WORK INSTRUCTION |
Output each entry that follows exactly. Images stay out.

---------- EXCERPTED RECORDS ----------

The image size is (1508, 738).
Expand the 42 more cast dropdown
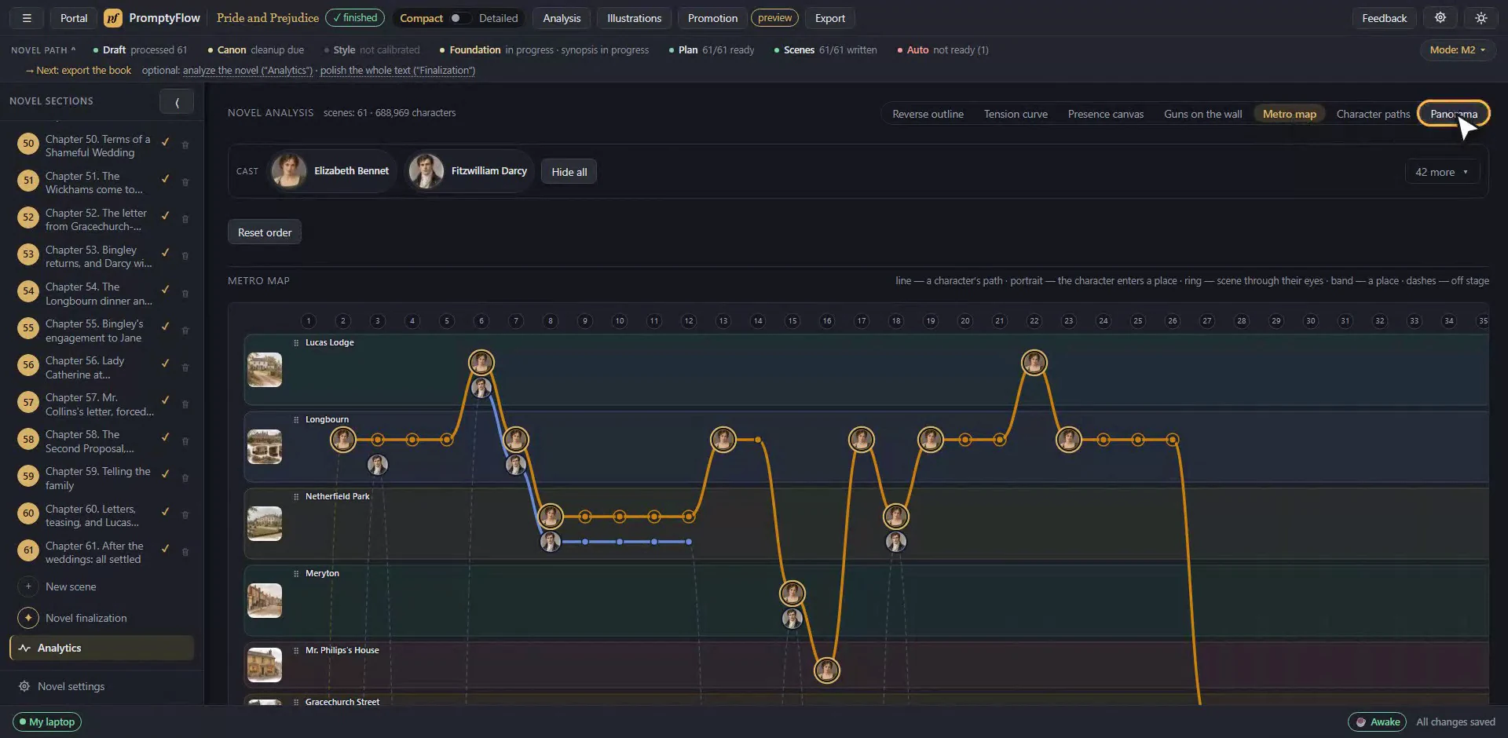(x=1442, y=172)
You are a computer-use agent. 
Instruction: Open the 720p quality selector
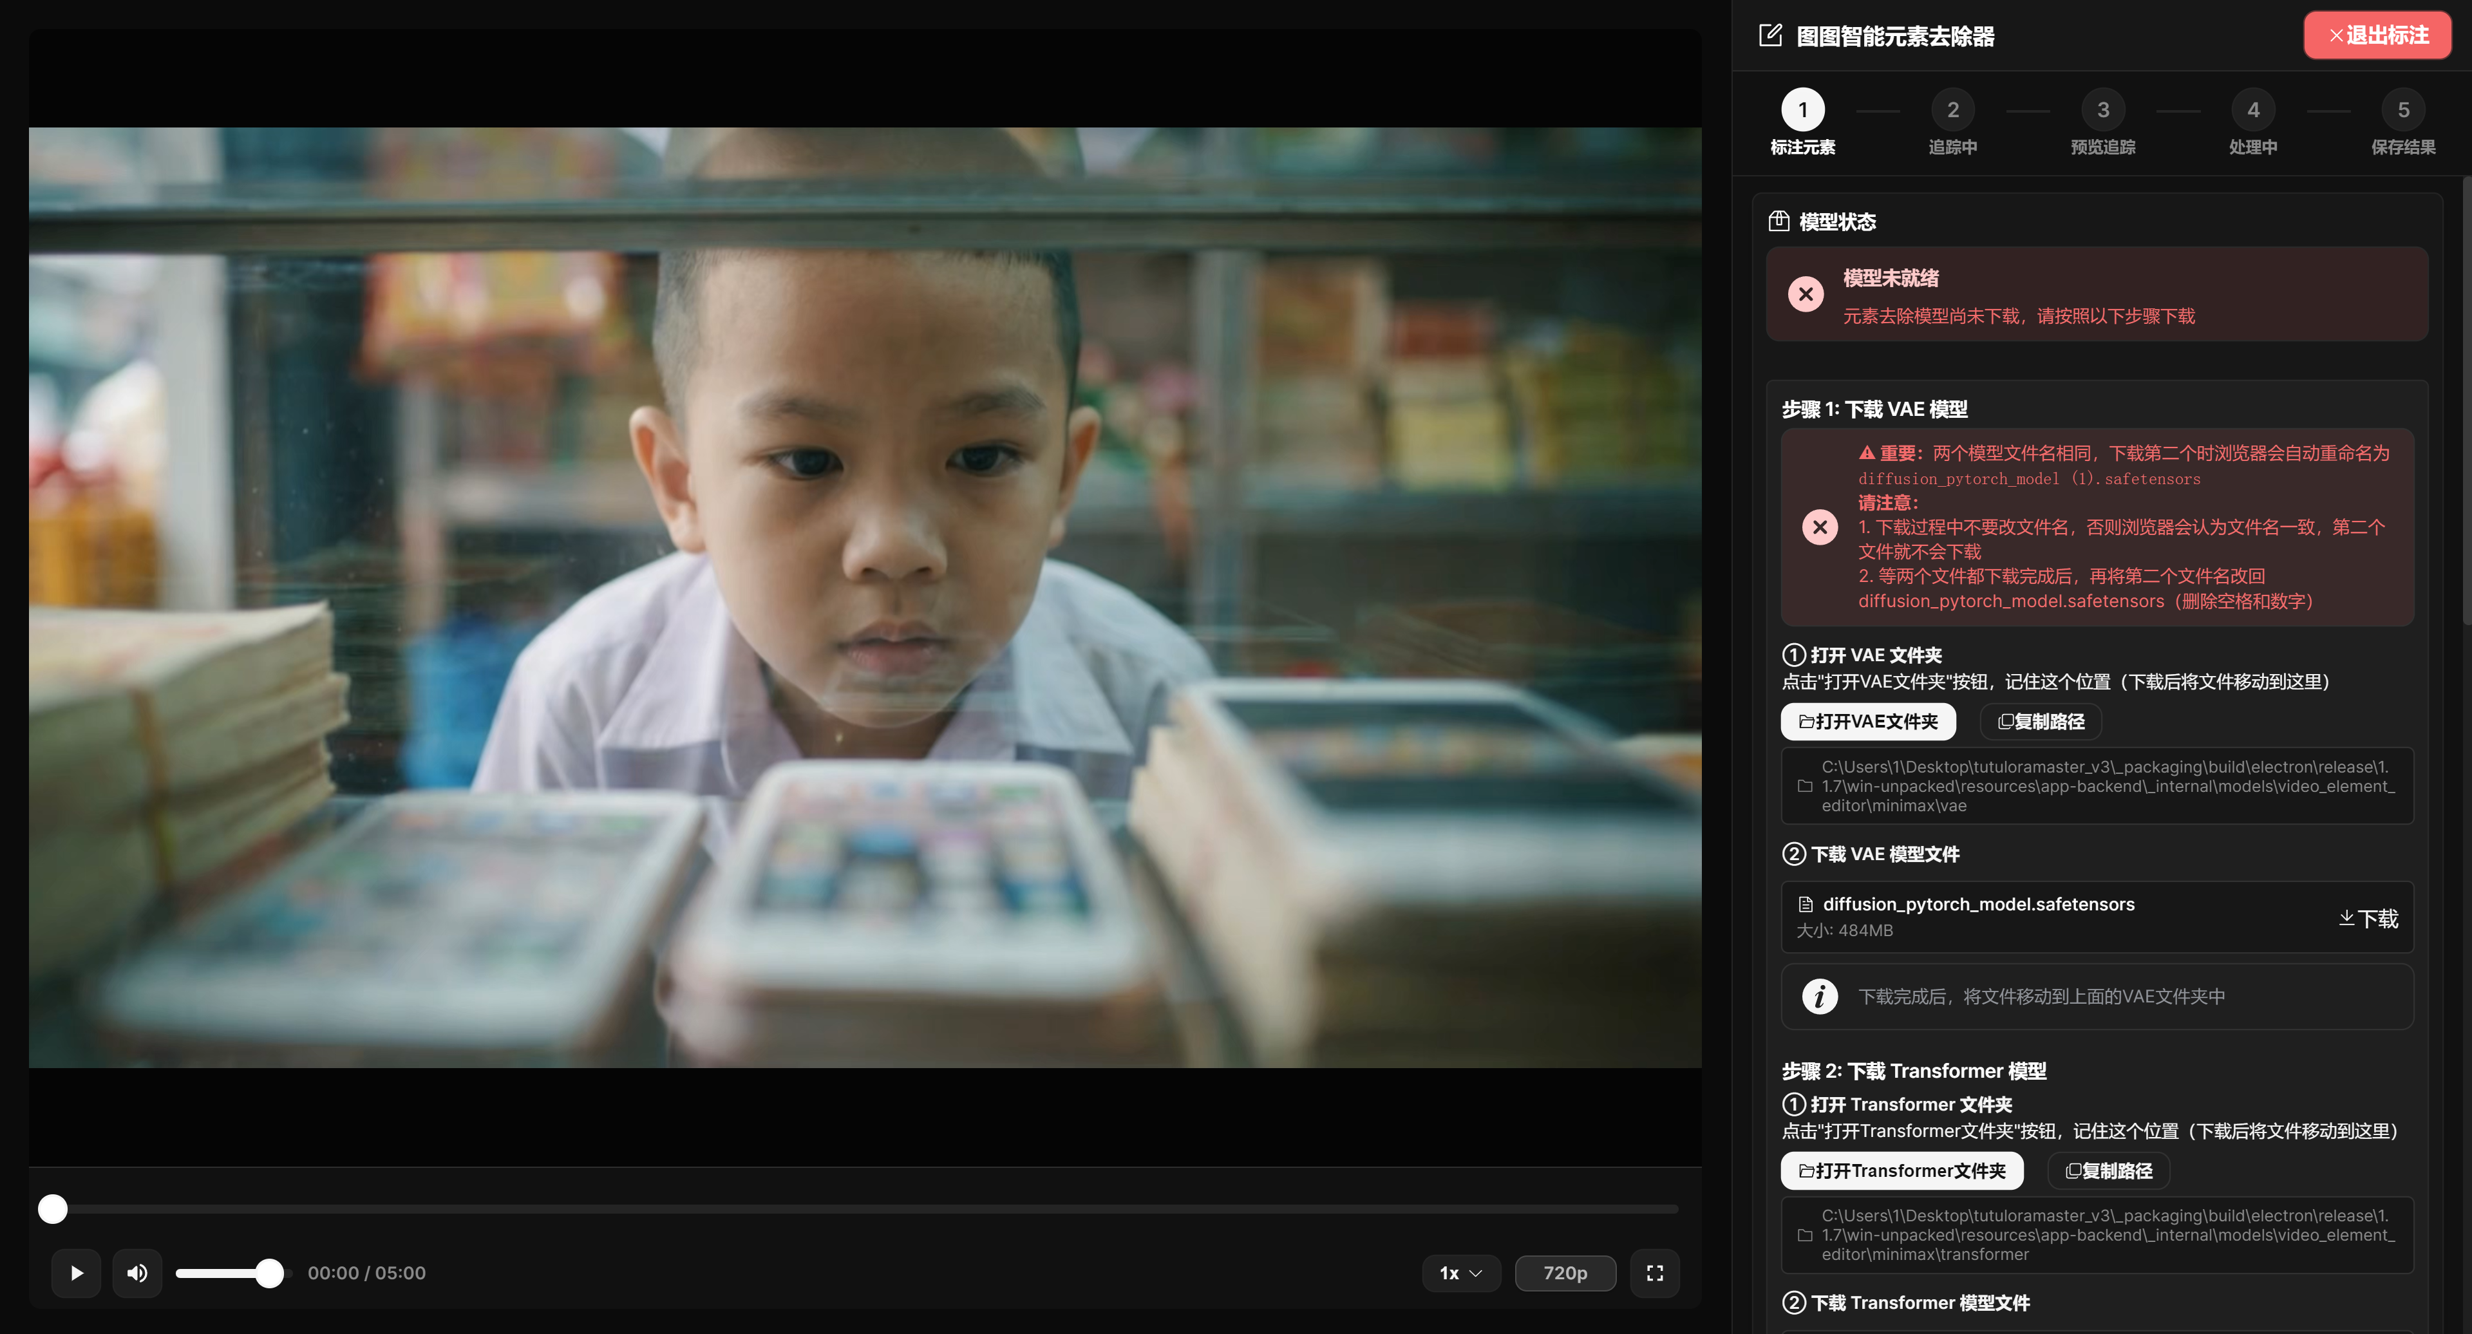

----------

TASK OUTPUT |
The image size is (1508, 738).
Expand the 42 more cast dropdown
(x=1442, y=172)
You are a computer-use agent. 
Instruction: Open the 720p quality selector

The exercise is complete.